* _TO DO_: Up to and including the line that contains "Click the 3月", repeat each line of the data exactly, starting from the first.

DATA FOR PROCESSING below:

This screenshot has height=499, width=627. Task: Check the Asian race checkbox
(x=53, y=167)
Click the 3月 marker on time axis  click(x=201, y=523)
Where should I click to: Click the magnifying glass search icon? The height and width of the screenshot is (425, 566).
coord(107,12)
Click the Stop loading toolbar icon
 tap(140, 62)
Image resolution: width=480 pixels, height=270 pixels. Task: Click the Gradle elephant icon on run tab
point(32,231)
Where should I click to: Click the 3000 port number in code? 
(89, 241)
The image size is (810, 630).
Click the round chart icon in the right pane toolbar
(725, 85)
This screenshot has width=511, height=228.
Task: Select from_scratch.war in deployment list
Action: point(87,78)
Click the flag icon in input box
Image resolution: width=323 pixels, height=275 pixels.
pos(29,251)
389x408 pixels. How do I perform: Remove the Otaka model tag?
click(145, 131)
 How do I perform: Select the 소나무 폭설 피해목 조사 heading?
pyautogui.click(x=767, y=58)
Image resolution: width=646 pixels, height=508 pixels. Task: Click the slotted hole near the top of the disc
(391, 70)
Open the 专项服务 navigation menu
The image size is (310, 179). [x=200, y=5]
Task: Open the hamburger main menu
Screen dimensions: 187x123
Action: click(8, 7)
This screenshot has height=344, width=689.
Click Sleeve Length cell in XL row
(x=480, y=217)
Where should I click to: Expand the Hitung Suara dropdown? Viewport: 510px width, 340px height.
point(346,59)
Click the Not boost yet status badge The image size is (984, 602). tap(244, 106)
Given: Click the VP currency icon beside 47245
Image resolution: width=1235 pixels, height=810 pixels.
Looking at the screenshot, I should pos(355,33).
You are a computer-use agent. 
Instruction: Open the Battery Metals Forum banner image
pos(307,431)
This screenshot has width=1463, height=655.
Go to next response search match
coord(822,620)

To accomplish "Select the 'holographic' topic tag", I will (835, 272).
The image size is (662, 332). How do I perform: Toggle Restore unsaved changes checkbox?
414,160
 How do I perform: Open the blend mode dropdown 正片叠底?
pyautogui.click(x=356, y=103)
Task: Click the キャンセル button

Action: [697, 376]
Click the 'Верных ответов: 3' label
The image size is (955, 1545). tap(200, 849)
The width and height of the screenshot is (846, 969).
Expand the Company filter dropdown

End of DATA FOR PROCESSING.

* _TASK OUTPUT_:
This screenshot has height=499, width=627. Task: Check the Asian race checkbox
(x=53, y=167)
Click the 3月 marker on time axis  click(x=201, y=523)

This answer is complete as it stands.